My bet on Michigan's trouble spots: ABA Autism and Substance Use Disorder.

https://paragoninstitute.org/newsletter/pervasive-medicaid-fraud-hhs-crowdsourcing-a-new-policy-brief/

Pervasive Medicaid Fraud: HHS Crowdsourcing + A New Policy Brief

February 18, 2026

Medicaid waste, fraud, and abuse are back in the spotlight following the Department of Health and Human Services’ (HHS) bold decision to open source a massive amount of Medicaid data. The dataset covers roughly $1.1 trillion in Medicaid claims—slightly more than one-fifth of total Medicaid spending from 2018 through 2024.

Waste, fraud, and abuse are pervasive in Medicaid because the federal government reimburses a large share of every state’s spending—without limit. On average, the federal government pays about 70 percent of Medicaid expenditures. As a result, states—which administer Medicaid or contract the work to managed care organizations—have little incentive to ensure proper payments. Obamacare exacerbated these bad incentives. Washington finances nearly the full cost of Medicaid expansion enrollees, creating incentives for states to prioritize able-bodied adults over traditional enrollees such as children and people with disabilities and encouraging profligacy.

The Trump administration’s decision to release Medicaid data is a welcome and long overdue step toward more transparent and accountable government. Transparency is essential to exposing systemic waste and realigning incentives with accountability. Open sourcing Medicaid data will enable independent auditing and pattern detection, allow researchers to identify abnormal billing spikes, expose suspicious provider growth trends, and increase deterrence by raising the probability of detection.

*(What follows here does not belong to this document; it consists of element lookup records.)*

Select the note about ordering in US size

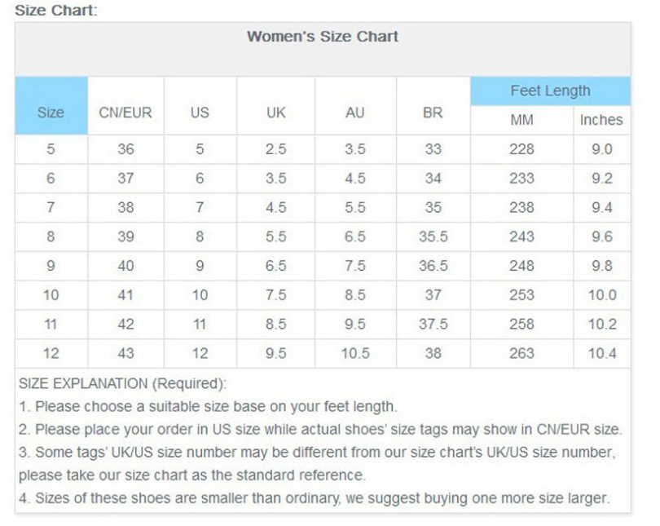coord(320,429)
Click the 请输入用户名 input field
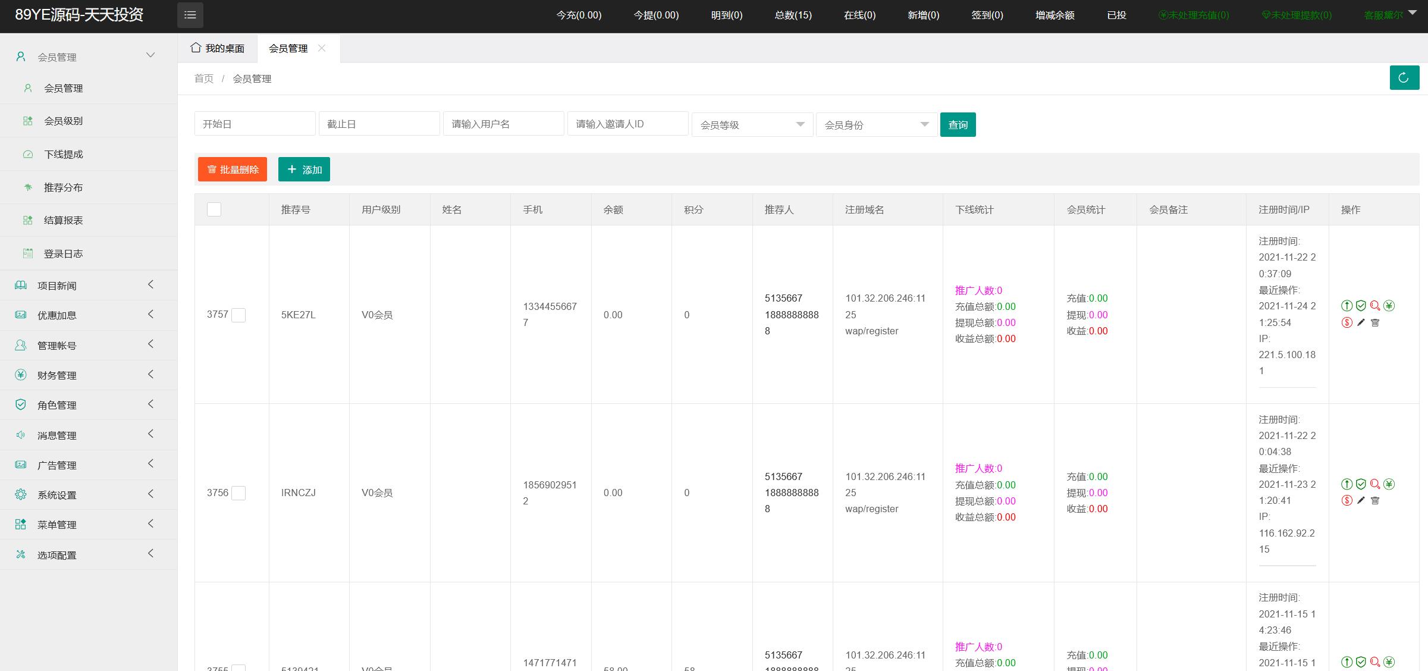This screenshot has width=1428, height=671. click(503, 124)
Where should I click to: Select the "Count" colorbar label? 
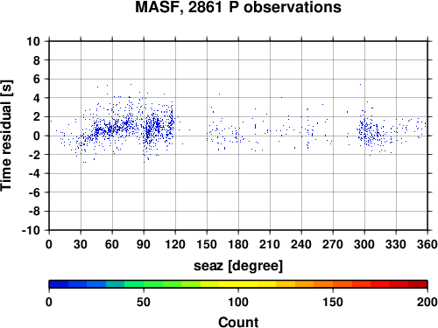point(238,323)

Enterprising and conscientious private citizens have already identified aberrant billing patterns. The volume of questionable claims suggests significant opportunities for investigation, deterrence, prosecutions, and recoveries.

Today’s newsletter builds on this transparency moment by highlighting new Paragon work on structural problems in Medicaid and particular vulnerabilities. First, I highlight a new policy brief that I coauthored with Chris Medrano, “Beyond Minnesota: Four Medicaid Services Vulnerable to Fraud and the Case for Stronger CMS Enforcement.” I also highlight an op-ed I coauthored with Chris Medrano on an emerging Medicaid money-laundering scam that the Centers for Medicare and Medicaid Services (CMS) should take steps to close. And I conclude with a new Paragon PIC analyzing the Congressional Budget Office’s (CBO) latest Medicaid projections—confirming that the One Big Beautiful Bill (OBBB) did not cut Medicaid and that federal Medicaid spending will steadily increase over the next decade.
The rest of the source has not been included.